━━━━━ Data provided ━━━━━

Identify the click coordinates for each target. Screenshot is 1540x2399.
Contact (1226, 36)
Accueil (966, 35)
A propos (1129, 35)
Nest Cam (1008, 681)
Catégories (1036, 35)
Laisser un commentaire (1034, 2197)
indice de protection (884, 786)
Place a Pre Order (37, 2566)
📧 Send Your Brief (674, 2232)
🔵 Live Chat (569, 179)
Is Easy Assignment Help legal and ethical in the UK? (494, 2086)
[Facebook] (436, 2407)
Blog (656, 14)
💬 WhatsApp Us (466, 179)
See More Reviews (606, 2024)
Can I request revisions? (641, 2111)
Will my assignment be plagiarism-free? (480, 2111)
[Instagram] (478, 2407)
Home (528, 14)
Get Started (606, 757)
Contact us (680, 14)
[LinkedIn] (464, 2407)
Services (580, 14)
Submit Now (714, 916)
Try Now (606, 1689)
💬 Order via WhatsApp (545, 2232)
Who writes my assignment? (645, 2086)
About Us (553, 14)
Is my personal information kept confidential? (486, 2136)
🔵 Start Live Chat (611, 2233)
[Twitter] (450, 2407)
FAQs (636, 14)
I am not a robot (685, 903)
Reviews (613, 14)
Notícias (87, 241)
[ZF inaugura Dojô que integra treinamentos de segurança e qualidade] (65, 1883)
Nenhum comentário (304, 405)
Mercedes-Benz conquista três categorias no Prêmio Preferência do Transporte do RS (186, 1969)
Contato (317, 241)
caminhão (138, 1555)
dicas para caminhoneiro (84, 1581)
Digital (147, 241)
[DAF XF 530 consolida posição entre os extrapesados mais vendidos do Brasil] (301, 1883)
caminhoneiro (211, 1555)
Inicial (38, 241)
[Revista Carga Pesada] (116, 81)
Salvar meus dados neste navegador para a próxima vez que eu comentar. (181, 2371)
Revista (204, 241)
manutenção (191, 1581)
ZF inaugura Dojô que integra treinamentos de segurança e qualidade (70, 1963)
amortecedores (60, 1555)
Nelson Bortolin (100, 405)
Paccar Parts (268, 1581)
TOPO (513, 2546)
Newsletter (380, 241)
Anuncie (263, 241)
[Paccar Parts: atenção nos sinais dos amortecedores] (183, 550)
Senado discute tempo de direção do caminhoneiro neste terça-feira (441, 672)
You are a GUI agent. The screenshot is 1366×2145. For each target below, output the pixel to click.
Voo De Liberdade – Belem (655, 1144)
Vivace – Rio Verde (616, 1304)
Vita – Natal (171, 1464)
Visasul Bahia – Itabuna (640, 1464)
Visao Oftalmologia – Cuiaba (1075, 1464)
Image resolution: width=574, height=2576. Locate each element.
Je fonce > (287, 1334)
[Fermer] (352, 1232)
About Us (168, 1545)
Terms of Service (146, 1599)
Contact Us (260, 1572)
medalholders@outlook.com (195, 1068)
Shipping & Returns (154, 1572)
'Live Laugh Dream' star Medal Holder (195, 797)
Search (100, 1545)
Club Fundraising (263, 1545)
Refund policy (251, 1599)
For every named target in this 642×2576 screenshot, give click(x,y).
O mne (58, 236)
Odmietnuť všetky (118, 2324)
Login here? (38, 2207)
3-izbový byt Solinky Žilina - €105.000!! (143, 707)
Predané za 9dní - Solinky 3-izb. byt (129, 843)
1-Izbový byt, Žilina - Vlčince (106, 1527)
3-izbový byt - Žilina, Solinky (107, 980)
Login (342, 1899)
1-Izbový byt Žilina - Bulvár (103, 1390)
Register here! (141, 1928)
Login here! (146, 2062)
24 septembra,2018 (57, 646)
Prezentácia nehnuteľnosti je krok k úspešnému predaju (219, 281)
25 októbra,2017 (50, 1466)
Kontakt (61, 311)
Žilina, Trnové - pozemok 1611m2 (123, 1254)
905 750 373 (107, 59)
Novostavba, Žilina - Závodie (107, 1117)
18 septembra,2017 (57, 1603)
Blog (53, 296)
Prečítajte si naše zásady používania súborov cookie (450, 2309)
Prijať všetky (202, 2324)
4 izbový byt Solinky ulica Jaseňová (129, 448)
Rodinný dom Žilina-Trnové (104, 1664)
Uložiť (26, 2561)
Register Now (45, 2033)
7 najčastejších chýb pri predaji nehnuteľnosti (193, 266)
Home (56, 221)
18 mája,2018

━━━━━

Work item: Take the lines above from the one containing "Salvar meus dados" down to the one containing "Blog (53, 296)", and transcribe them exactly, both ends included.

Written answer:
Salvar meus dados neste navegador para a próxima vez que eu comentar. (181, 2371)
Revista (204, 241)
manutenção (191, 1581)
ZF inaugura Dojô que integra treinamentos de segurança e qualidade (70, 1963)
amortecedores (60, 1555)
Nelson Bortolin (100, 405)
Paccar Parts (268, 1581)
TOPO (513, 2546)
Newsletter (380, 241)
Anuncie (263, 241)
[Paccar Parts: atenção nos sinais dos amortecedores] (183, 550)
Senado discute tempo de direção do caminhoneiro neste terça-feira (441, 672)
You are a GUI agent. The screenshot is 1366×2145. For each target below, output the pixel to click.
Voo De Liberdade – Belem (655, 1144)
Vivace – Rio Verde (616, 1304)
Vita – Natal (171, 1464)
Visasul Bahia – Itabuna (640, 1464)
Visao Oftalmologia – Cuiaba (1075, 1464)
Image resolution: width=574, height=2576. Locate each element.
Je fonce > (287, 1334)
[Fermer] (352, 1232)
About Us (168, 1545)
Terms of Service (146, 1599)
Contact Us (260, 1572)
medalholders@outlook.com (195, 1068)
Shipping & Returns (154, 1572)
'Live Laugh Dream' star Medal Holder (195, 797)
Search (100, 1545)
Club Fundraising (263, 1545)
Refund policy (251, 1599)
For every named target in this 642×2576 screenshot, give click(x,y).
O mne (58, 236)
Odmietnuť všetky (118, 2324)
Login here? (38, 2207)
3-izbový byt Solinky Žilina - €105.000!! (143, 707)
Predané za 9dní - Solinky 3-izb. byt (129, 843)
1-Izbový byt, Žilina - Vlčince (106, 1527)
3-izbový byt - Žilina, Solinky (107, 980)
Login (342, 1899)
1-Izbový byt Žilina - Bulvár (103, 1390)
Register here! (141, 1928)
Login here! (146, 2062)
24 septembra,2018 (57, 646)
Prezentácia nehnuteľnosti je krok k úspešnému predaju (219, 281)
25 októbra,2017 (50, 1466)
Kontakt (61, 311)
Žilina, Trnové - pozemok 1611m2 (123, 1254)
905 750 373 (107, 59)
Novostavba, Žilina - Závodie (107, 1117)
18 septembra,2017 (57, 1603)
Blog (53, 296)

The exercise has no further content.